Лошадей и пони отвели на вершину цепи холмов. Ветер там был так силен, что буквально сбивал с ног. По ту сторону холма оказалась еще одна дробильная мастерская. Спускаясь мы слышали уже знакомый громоподобный грохот, перекрывавший даже вой ветра. Я окинул взглядом голую пустошь. Кроме дробильной мастерской под нами и еще одного каменного дома рядом с ней, никаких построек больше не было. Вокруг была пустынная, голая земля, не пригодная ни для чего, кроме выпаса тощих овец. Уильям был прав: это рычаг. Но он не поднимает людей, а втаптывает их в грязь.
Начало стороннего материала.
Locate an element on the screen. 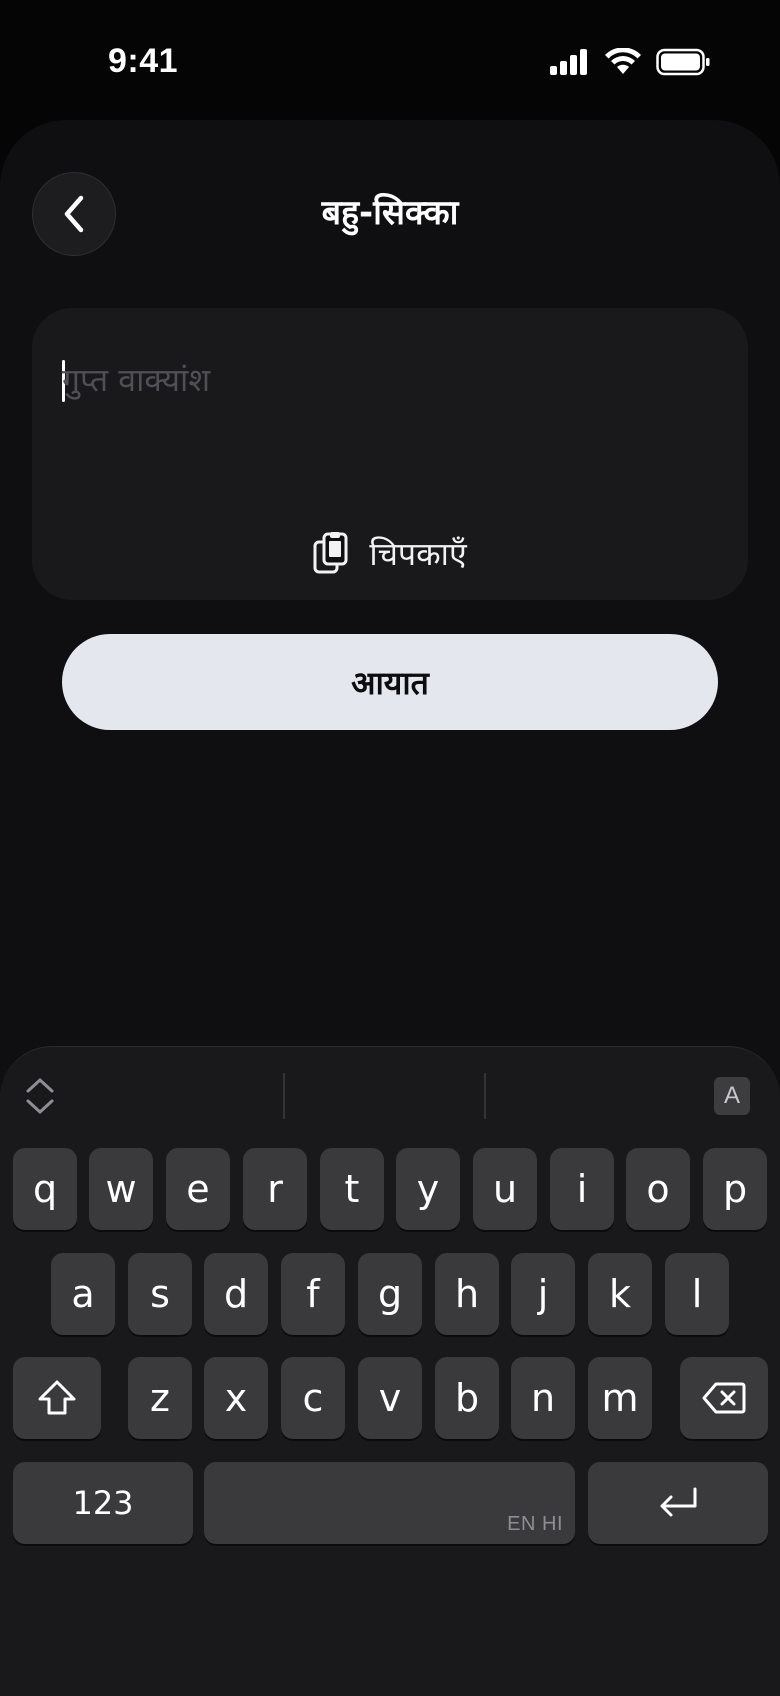 The height and width of the screenshot is (1696, 780). key-m: m is located at coordinates (620, 1398).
Мы повели лошадей и пони вниз по склону, к дробильне. Там мы разобрали их груз и пустили пастись на пустошь. Вторая постройка оказалась домом: там работники жили, когда не занимались работой. Здесь мы сгрузили припасы. Дальше нам велели грузить олово, переработанное в плавильной печи. Каждый слиток весил чуть больше хандредвейта (около 50 кг), и носили мы их в одиночку. Работа была тяжелой. Когда мы все сделали, работники, которые дробили камни при нашем появлении, ушли – им предстояло отвести нагруженных пони в Чагфорд. Там олово предстояло взвесить и оценить. До самой темноты мы добывали руду, дробили ее и в деревянных тачках отвозили в дробильню и на переплавку.
Мы почти не разговаривали друг с другом. Работа была выматывающей, и ветер выл слишком громко. Попытавшись завязать разговор в дробильне или на самом руднике, я понял, в каком отчаянном положении оказались мои товарищи. Эдвард Боуден был вынужден покинуть свой приход: он отказался принести клятву верности королю, который провозгласил себя главой Церкви. Но сделал он это не потому, что признавал верховенство Папы Римского: он оказался одним из тех фанатиков, которых называли протестантами. Он верил в то, что истина содержится только в Библии, а все остальное – это искажения тех, кто неспособен постичь истинного смысла веры. Его единоверцы подвергались страшным гонениям. Одну из них, Анну Аскью, всего полгода назад страшно пытали в лондонском Тауэре. На дыбе ей вывернули из суставов руки и ноги, а потом сожгли на площади. Все ее преступление заключалось в том, что она читала Библию и не признавала за священниками права толкования ее истинного смысла. За это она приняла поистине мученическую смерть. Уильям считал, что никто не будет заниматься домашней работой, если женщины научатся читать. Но женщины явно пошли гораздо дальше.
Когда спустились сумерки, мы зажгли факелы, закрепленные в расщелинах, и попытались колоть камни в их тусклом свете. Но ветер был слишком силен, а факелы быстро догорали, поэтому мастер объявил конец работы. Мы подняли молоты и укрепили их клиньями. Поступление воды на водяное колесо перекрыли, печь загасили, подготовив ее к утренней плавке. Оставшиеся работники направились в дом, который представлял собой простую длинную каменную хижину. Мы поужинали хлебом, холодным мясом и сыром при свете лучин, закрепленных на стенах. Пили мы странный напиток – наши товарищи называли его «пивом». Он был похож на наш эль, только чище и крепче. Ветер выл и свистел за стенами дома. Под этот свист начались рассказы о том, как люди делали и теряли состояния на олове. Но мы все еще остерегались друг друга. Взаимное недоверие ощущалось почти физически. Рассказывая об удачной находке, никто не называл точного места.